Hi there, I'm a bit worried that my pi-hole has been compromised. This morning I updated to v4.2 (pihole -up) which went without a hitch. Now when I look at the dashboard I see thousands of client requests from a 'client' dynamicip-89-235-188-0.pppoe.lipetsk.ertelecom.ru (see screen shot), this 'client' isn't in the top clients list nor can I find any reference in the long term logs. Note the low level of query's so it doesn't look like the pihole is actually resolving these requests.
The pihole is on a local network and connects to a vpn/vps to serve DNS to my mobile, etc...
Hi jfb, thanks for your suggestion I did try that but no entries for ertelecom.ru were returned. It's really strange that this 'client' is showing on the pi-hole dashboard but not in the logs, I can't understand how that's possible. Further when I rebooted the pi-hole these entries disappeared from the dashboard. I tried a tcpdump (tcpdump -w ru.pcap -n host dynamicip-89-235-188-0.pppoe.lipetsk.ertelecom.ru) but it couldn't find the host name...
The pihole.log is rotated nightly at midnight, so the log that contains this information may be one of the older logs (they are located in /var/log ). You can search the gz logs with zgrep.
-rw-r--r-- 1 pihole pihole 130K Feb 5 08:43 pihole.log
-rw-r--r-- 1 pihole pihole 411K Feb 5 00:00 pihole.log.1
-rw-r--r-- 1 pihole pihole 70K Feb 4 00:00 pihole.log.2.gz
-rw-r--r-- 1 pihole pihole 70K Feb 3 00:00 pihole.log.3.gz
-rw-r--r-- 1 pihole pihole 71K Feb 2 00:00 pihole.log.4.gz
-rw-r--r-- 1 pihole pihole 96K Feb 1 00:00 pihole.log.5.gz
These queries are not from that client. They are queries looking for the IP of that domain. The IP address 127.0.0.1 (the Pi-Hole host) is asking for that domain. This doesn't indicate that you have been hacked, it indicates that some software on your network is looking for that domain. It is likely related to your VPN if you use a dynamic IP service to keep an IP for your VPN.
The format for a zgrep is the same as for grep. This command will find all instances of the word microsoft in a gz formatted file.
sudo zgrep microsoft /var/log/pihole.log.3.gz
Feb 2 00:00:03 dnsmasq[31962]: query[A] mobile.pipe.aria.microsoft.com from 192.168.0.135
Feb 2 00:00:03 dnsmasq[31962]: /etc/pihole/black.list mobile.pipe.aria.microsoft.com is 0.0.0.0
I don't use a dynamic IP service on the VPN or knowingly anywhere on the local network. Makes sense this is not the client, how can I find out what's requesting this address?
Hi, I have my upstream DNS configured only to Cloudflare and I'm seeing similar, concerning entries where Pihole appears to be suddenly fowarding DNS queries from localhost to a pppoe.lipetsk.ertelecom.ru domain as the upstream DNS. I haven't had a chance to comb through the entire log to see when the began, but I look at the Pihole web console fairly frequently, and I'd never seen this before today.
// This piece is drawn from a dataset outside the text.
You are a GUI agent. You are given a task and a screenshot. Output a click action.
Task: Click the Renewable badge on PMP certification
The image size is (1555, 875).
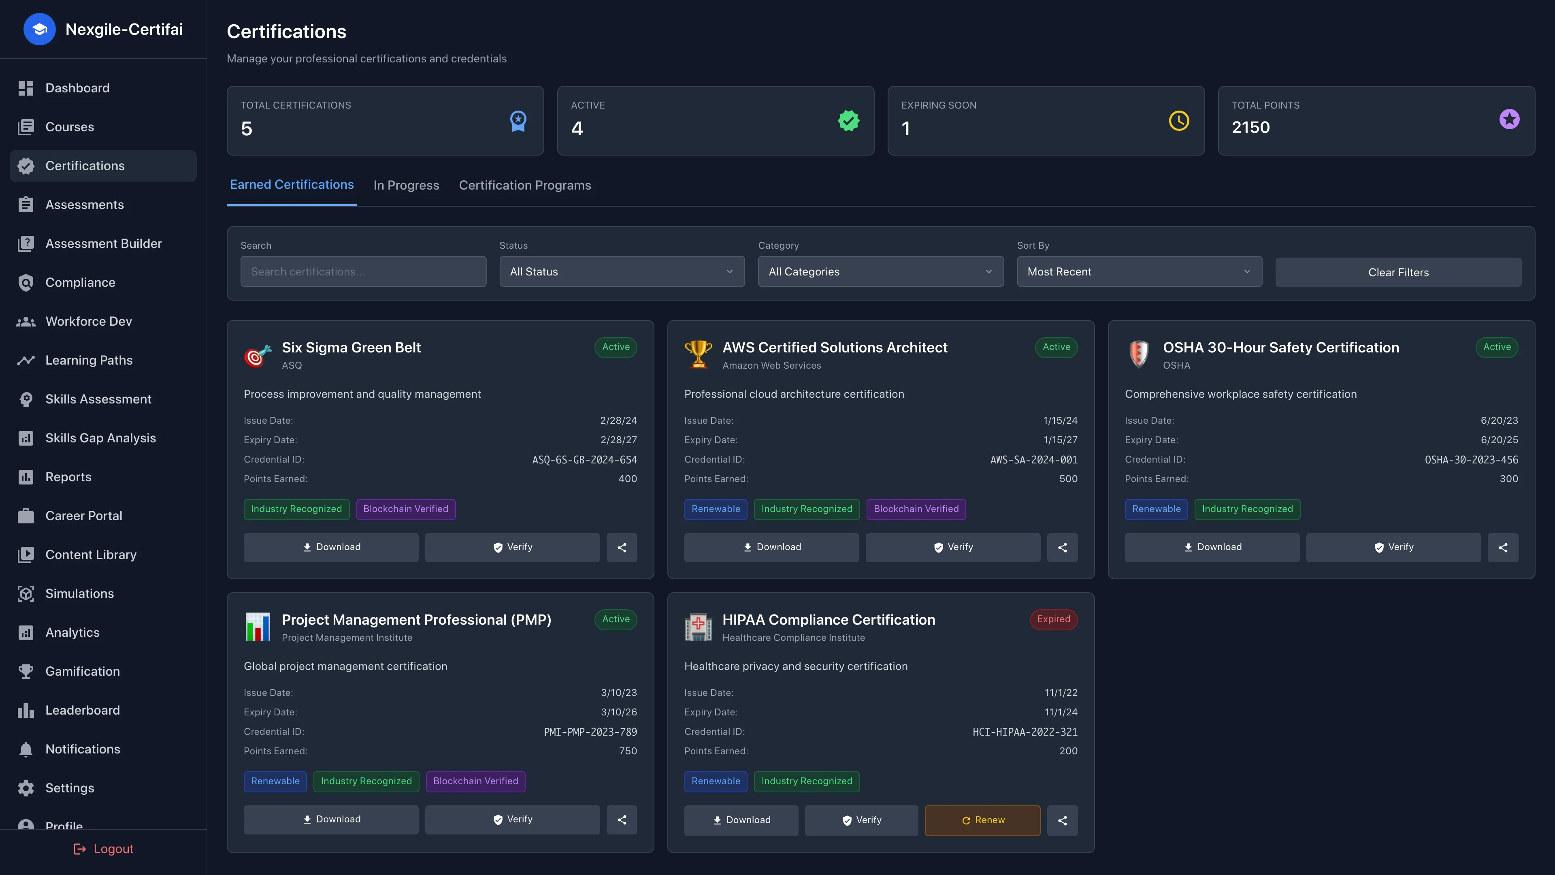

When I run the command suggested above by @jfb to search the log (sudo grep ertelecom.ru /var/log/pihole.log), here's several examples that come back, from just this morning. I've obviously never configured this ertelecom.ru as an upstream DNS:
I've checked both DNS settings in the web console, as well as these .conf files below, as well, and both only contain entries for Cloudflare (1.1.1.1 and 1.0.0.1) as the upstream DNS:
/etc/pihole/setupVars.conf
/etc/dnsmasq.d/01-pihole.conf
Any ideas? Nuke this pihole install from orbit? Could these be coming from something else on my network, even though they appear to be from localhost?
Thanks - looking a query history in the Web Console, I did see that these appear to be PTR requests - please help me out here, as a relative Pihole novice - does that mean it's instead receiving the request from an ertelecom.ru IP? My pihole is behind a router firewall and shouldn't be open to this query, and while I certainly can't rule out operator error, this being possible would be a shock to me.
What makes me worry that my upstream DNS had been hijacked somehow, though, is that two of these ertelecom.ru addreses show up in the "Forward Destinations" chart on the Dashboard. I see Cached, Blocklist, and 1.1.1.1 as you'd expect, but then also these two .ru addresses as forward destinations.